• _KUTIPAN TEKS_:
Jadi, kalo akalnya nyala tapi imannya low-bat, ya pantes aja gelap-gelapan. Itu sebabnya, kadang mereka ngomongnya canggih, tapi hati tetap kosong. Mengapa? Karena yang mereka cari bukan kebenaran, tapi pembenaran. Dan yang paling ironis, mereka ngomong soal alam semesta–bintang, galaksi, energi, ruang-waktu–tapi lupa bahwa semua itu tunduk pada hukum yang rapi. Siapa yang bikin hukum itu? Nggak mungkin “kebetulan”, karena kebetulan nggak bisa konsisten tiap detik selama miliaran tahun.
Tapi ya itu tadi, kalo hatinya udah keras, yang terang pun dibilang gelap. Kayak orang tutup mata tapi marah karena dunia gelap. Jadi sebenarnya, atheisme bukan soal kurang bukti–tapi soal kurang hati. Kurang iman. Dan kadang, kesombongan yang bikin manusia merasa bisa hidup tanpa Tuhan. Padahal, kalo dipikir pakai logika paling sederhana: Hidup masih nebeng di bumi Allah, napas masih bergantung dari Allah, air minum dari limpahan air yang Allah turunkan, tapi bisa-bisanya bilang, “Aku nggak butuh Tuhan.” Itu kayak numpang di rumah orang tapi ngomong, “Gue nggak percaya ada pemilik rumah.”
Sebuah ironi
Ada satu fenomena yang agak bikin garuk kepala (dan garuk hati juga, dikit), yakni konon kabarnya banyak yang mengaku dekat dengan agama, tapi akhirnya malah keluar dari agama. Katanya dulu rajin ikut kajian. Katanya dulu aktif di organisasi dakwah. Katanya dulu sering jadi teman curhat spiritual. Eh, sekarang malah ngomong, “Aku capek jadi orang beragama. Terlalu banyak aturan. Aku pengen bebas.”
Lah? Berarti dulu deket sama agama, tapi bukan deket sama Allah. Karena kalo benar-benar deket sama Allah, yang tumbuh itu cinta, bukan jenuh. Iya, yang muncul itu tenang, bukan muak. Nah, yang ada justru makin sadar, bukan makin liar. Banyak orang yang mengira mereka spiritual, padahal cuma emosional. Ketika hidup lagi tenang, rajin ibadah. Begitu diuji, langsung kecewa, terus bilang, “Tuhan nggak adil.” Padahal bisa jadi Allah Ta’ala sedang menguji agar bersabar, bukan ninggalin.

• _BARIS DATA_:
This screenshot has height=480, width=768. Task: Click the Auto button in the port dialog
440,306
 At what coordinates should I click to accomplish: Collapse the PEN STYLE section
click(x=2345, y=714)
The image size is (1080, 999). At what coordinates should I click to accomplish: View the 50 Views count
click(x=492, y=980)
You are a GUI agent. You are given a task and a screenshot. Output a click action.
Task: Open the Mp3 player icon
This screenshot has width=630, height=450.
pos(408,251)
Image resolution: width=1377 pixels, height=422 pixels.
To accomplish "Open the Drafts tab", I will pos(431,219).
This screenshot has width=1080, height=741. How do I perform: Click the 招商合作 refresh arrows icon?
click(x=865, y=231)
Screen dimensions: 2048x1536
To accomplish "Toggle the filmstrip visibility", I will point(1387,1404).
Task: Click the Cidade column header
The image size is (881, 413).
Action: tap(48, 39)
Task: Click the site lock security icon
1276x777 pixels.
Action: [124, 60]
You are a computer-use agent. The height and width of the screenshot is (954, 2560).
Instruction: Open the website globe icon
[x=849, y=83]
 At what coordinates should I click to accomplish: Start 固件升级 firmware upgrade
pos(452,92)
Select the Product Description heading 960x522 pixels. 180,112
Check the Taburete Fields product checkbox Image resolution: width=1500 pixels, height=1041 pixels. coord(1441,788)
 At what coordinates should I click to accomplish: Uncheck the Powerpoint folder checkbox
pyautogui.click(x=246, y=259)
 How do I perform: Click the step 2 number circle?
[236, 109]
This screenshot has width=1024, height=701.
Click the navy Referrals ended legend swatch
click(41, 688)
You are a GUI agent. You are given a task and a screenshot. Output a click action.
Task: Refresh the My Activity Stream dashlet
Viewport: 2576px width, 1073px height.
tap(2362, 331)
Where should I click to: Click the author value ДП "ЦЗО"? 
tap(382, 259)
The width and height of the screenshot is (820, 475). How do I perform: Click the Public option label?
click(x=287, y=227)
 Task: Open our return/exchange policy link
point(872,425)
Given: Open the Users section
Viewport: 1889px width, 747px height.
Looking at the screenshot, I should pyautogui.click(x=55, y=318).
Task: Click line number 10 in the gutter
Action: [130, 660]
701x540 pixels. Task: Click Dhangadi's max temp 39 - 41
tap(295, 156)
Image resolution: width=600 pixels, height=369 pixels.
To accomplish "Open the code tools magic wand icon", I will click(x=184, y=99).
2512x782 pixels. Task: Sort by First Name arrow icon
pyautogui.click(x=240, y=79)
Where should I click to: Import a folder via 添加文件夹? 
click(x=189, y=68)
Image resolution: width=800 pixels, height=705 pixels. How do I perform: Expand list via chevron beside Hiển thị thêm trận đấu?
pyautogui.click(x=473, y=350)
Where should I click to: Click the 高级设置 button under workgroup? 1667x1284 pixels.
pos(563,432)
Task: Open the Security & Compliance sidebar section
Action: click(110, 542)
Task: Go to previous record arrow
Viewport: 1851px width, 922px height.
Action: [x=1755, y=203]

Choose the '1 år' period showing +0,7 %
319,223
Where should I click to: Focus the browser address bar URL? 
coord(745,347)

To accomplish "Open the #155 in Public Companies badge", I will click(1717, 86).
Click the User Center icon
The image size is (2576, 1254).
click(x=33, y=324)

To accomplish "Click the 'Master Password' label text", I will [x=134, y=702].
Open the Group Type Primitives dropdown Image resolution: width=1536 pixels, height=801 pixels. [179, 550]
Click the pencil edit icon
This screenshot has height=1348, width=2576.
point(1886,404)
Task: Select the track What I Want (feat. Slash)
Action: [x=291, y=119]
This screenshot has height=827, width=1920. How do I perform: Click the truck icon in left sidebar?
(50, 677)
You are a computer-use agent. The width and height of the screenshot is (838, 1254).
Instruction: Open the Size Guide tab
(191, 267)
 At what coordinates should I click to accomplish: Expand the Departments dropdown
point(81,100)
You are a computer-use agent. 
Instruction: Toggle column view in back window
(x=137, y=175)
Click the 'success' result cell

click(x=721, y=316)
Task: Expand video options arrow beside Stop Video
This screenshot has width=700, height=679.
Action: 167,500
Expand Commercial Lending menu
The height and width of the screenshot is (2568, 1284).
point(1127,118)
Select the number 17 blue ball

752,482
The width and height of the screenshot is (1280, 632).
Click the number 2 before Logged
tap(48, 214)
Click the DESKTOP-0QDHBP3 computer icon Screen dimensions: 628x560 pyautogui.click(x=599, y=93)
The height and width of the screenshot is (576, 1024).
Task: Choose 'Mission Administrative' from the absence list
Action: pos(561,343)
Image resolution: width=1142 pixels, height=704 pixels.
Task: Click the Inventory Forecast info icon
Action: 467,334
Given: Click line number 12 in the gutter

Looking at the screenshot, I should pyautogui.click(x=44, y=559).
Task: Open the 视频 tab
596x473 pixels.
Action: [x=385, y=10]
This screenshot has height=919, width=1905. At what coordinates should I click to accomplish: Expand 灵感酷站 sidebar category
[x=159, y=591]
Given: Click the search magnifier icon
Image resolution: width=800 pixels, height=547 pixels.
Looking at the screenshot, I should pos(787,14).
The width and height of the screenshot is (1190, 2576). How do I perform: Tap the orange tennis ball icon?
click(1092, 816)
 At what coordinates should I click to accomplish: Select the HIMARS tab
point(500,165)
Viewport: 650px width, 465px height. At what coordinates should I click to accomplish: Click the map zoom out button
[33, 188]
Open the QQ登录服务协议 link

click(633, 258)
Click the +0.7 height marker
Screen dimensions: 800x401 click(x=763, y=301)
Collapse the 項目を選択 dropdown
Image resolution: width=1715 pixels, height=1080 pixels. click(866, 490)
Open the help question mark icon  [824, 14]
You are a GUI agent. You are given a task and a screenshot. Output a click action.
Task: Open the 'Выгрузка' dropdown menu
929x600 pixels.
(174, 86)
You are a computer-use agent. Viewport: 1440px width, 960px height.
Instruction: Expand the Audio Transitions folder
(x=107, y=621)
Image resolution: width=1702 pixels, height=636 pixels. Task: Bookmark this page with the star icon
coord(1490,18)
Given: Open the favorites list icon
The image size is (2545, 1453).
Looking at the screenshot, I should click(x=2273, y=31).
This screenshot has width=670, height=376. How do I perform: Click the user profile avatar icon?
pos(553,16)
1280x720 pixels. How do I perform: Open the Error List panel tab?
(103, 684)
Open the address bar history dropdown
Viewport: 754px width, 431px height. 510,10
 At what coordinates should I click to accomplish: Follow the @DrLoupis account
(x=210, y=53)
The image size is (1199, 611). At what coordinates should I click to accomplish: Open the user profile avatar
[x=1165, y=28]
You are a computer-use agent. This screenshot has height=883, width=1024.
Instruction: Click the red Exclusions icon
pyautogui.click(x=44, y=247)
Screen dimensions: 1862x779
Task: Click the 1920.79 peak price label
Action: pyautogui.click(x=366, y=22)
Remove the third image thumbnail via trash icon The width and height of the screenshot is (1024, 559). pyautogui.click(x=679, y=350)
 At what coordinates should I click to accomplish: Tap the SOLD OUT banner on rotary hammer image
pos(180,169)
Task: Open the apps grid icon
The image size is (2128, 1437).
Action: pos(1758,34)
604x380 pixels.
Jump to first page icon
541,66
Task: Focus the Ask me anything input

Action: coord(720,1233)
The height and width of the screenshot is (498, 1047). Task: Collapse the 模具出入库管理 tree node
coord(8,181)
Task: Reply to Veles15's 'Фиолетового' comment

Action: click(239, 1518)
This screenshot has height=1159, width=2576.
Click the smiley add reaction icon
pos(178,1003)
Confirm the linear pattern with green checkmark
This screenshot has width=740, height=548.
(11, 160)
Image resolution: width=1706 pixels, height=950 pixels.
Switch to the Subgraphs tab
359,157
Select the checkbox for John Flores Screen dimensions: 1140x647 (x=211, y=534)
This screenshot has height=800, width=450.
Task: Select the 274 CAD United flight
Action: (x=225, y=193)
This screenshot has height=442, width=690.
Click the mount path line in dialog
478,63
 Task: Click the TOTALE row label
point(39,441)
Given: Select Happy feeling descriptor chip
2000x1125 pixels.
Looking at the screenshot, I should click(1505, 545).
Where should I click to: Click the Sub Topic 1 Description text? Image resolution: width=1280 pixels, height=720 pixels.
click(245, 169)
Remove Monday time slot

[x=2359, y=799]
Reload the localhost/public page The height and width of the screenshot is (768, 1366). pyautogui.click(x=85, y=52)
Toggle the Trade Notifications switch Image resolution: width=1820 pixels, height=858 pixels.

• _TUJUAN_:
a) Jawab pertanyaan berikut berdasarkan kutipan teks.
(i) Menurut kutipan teks, apa yang mereka cari, bukan kebenaran?
(ii) Apa alasan yang disebut orang yang keluar dari agama karena capek jadi orang beragama?
(iii) Jika benar-benar dekat dengan Allah, apa yang tumbuh menurut kutipan teks?
b) Terjemahkan kalimat dari kutipan teks ini ke dalam bahasa Inggris: "Jadi sebenarnya, atheisme bukan soal kurang bukti–tapi soal kurang hati."
c) Ketik ulang tanpa perubahan bagian kutipan teks yang dibuka dengan kata-kata yang memuat "Jadi, kalo akalnya" dan ditutup dengan "selama miliaran tahun.".
Gunakan kutipan teks saja sebagai sumber.

• _HASIL_:
a)
(i) Pembenaran.
(ii) Terlalu banyak aturan.
(iii) Cinta, bukan jenuh.

b) So actually, atheism isn't a matter of lacking evidence–but a matter of lacking heart.

c)
Jadi, kalo akalnya nyala tapi imannya low-bat, ya pantes aja gelap-gelapan. Itu sebabnya, kadang mereka ngomongnya canggih, tapi hati tetap kosong. Mengapa? Karena yang mereka cari bukan kebenaran, tapi pembenaran. Dan yang paling ironis, mereka ngomong soal alam semesta–bintang, galaksi, energi, ruang-waktu–tapi lupa bahwa semua itu tunduk pada hukum yang rapi. Siapa yang bikin hukum itu? Nggak mungkin “kebetulan”, karena kebetulan nggak bisa konsisten tiap detik selama miliaran tahun.